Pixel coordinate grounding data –
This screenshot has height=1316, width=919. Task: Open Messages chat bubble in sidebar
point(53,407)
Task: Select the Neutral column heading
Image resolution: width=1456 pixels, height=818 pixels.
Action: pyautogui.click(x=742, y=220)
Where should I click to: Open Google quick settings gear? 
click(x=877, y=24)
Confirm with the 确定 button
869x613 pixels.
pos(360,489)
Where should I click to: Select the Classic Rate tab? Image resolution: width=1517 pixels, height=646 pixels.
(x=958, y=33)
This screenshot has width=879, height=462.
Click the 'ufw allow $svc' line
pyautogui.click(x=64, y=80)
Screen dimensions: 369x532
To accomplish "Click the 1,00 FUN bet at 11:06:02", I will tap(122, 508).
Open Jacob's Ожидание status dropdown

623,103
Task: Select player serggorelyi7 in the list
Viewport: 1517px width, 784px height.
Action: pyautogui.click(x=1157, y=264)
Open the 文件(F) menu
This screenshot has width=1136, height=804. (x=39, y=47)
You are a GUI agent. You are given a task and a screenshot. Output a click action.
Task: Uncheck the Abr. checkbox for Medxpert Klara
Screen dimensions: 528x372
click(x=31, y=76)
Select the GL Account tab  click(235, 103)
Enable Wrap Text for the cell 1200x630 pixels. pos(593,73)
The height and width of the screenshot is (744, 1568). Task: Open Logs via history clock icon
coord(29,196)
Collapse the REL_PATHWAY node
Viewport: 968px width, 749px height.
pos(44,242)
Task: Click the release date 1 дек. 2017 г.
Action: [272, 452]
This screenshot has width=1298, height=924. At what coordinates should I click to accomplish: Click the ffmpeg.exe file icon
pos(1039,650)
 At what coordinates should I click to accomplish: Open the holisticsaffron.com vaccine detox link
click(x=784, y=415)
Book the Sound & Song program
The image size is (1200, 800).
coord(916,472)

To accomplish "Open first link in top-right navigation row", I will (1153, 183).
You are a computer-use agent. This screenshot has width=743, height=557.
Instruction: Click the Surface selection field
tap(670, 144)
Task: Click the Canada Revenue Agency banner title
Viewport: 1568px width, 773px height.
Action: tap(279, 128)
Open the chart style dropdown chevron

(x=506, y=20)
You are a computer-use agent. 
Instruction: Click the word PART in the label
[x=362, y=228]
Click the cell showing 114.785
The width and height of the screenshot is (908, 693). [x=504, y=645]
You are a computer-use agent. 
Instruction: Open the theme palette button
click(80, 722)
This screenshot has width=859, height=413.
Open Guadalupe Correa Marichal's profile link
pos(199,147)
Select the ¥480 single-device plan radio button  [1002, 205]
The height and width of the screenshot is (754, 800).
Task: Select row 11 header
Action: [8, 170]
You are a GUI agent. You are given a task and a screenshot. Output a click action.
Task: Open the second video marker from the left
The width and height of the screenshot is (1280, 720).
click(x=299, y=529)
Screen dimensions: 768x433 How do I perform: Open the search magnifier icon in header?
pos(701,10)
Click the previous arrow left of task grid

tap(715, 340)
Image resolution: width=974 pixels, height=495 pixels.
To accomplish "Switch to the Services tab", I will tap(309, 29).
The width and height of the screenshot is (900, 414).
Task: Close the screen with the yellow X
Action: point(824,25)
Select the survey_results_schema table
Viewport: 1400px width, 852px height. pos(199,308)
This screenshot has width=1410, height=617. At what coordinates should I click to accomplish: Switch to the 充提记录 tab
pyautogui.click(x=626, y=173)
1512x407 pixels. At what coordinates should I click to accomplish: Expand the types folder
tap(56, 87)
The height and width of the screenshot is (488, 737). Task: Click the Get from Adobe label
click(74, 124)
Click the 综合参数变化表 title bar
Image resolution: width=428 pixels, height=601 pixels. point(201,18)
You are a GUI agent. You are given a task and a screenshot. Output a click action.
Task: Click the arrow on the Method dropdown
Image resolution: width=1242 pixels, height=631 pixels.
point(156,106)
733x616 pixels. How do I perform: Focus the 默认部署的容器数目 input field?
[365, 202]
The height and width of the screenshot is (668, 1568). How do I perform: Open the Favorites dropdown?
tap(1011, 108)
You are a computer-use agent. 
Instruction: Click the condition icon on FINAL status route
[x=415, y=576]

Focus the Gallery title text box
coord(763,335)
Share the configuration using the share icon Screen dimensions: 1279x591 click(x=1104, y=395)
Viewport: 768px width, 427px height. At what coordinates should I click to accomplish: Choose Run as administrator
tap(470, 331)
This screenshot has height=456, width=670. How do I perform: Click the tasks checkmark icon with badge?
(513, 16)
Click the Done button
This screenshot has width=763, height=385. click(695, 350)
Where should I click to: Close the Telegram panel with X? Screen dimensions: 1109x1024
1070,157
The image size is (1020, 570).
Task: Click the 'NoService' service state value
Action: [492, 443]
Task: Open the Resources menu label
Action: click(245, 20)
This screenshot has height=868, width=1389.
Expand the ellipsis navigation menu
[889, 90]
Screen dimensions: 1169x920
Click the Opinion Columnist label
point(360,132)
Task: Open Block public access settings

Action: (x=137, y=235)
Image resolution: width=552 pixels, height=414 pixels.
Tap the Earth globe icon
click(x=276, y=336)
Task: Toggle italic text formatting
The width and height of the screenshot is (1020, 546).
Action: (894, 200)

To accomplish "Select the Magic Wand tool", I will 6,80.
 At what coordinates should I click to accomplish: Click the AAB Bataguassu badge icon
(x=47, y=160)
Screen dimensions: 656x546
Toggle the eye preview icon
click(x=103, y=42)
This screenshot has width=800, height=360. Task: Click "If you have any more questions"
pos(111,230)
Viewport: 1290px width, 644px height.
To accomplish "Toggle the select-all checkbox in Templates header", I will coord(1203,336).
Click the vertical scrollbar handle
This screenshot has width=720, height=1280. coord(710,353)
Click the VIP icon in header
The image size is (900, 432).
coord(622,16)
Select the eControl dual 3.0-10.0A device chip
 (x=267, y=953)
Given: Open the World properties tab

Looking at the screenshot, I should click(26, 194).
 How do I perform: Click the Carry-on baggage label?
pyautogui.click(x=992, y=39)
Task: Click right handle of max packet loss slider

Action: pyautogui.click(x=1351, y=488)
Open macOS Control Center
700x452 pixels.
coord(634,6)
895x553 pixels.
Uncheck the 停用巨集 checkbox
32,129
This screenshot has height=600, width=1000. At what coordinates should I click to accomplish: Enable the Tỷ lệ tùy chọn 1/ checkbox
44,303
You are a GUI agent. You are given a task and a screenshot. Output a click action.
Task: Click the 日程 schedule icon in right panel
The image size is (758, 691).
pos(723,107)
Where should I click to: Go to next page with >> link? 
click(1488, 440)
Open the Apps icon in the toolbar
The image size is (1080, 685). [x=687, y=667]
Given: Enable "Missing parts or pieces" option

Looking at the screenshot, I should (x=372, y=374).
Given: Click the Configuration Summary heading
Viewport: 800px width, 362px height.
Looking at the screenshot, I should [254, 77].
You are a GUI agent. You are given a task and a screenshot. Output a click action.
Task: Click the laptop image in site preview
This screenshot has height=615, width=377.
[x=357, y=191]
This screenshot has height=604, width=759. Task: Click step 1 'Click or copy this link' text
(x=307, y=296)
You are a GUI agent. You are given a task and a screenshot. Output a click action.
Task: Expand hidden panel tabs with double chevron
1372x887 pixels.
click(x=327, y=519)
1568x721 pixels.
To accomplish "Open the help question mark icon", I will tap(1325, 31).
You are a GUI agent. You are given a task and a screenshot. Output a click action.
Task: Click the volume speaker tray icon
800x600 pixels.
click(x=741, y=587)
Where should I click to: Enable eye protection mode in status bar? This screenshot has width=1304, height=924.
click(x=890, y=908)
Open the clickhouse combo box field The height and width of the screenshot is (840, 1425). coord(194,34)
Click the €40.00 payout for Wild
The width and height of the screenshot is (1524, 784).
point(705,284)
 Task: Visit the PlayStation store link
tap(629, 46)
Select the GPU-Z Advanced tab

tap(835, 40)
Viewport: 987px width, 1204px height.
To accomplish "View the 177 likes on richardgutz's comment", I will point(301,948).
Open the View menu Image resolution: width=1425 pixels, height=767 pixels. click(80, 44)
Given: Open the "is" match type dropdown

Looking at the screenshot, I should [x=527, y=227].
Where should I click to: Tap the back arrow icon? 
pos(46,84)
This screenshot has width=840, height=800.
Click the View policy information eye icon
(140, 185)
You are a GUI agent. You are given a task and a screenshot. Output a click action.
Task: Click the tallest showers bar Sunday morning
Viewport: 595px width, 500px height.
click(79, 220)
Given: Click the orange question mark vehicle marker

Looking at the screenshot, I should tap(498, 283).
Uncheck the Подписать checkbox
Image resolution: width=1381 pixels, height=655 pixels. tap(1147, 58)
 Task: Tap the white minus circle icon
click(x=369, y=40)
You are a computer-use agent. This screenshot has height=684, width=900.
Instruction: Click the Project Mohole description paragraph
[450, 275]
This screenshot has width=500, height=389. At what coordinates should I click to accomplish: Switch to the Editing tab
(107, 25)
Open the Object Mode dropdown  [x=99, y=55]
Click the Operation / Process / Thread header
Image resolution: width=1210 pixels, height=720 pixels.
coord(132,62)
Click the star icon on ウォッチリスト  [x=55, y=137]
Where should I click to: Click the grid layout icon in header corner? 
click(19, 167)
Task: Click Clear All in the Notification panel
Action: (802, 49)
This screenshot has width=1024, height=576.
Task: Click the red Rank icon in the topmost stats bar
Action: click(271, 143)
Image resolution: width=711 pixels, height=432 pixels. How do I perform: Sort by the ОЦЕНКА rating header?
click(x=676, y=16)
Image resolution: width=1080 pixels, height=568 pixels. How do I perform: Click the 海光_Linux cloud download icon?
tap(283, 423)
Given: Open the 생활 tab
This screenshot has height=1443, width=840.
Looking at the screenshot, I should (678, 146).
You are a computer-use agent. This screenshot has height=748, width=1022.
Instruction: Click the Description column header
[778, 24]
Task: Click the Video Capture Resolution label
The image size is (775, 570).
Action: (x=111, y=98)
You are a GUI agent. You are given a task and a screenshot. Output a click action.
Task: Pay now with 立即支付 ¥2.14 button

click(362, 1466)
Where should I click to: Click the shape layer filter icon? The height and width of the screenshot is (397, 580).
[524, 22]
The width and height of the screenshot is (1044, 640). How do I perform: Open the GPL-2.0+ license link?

Task details –
Take the lines from the top of the data through the one that contains "Confirm with the 确定 button" and copy them exactly, leaving out every line after it.

Task result –
This screenshot has height=1316, width=919. Task: Open Messages chat bubble in sidebar
point(53,407)
Task: Select the Neutral column heading
Image resolution: width=1456 pixels, height=818 pixels.
Action: pyautogui.click(x=742, y=220)
Where should I click to: Open Google quick settings gear? 
click(x=877, y=24)
Confirm with the 确定 button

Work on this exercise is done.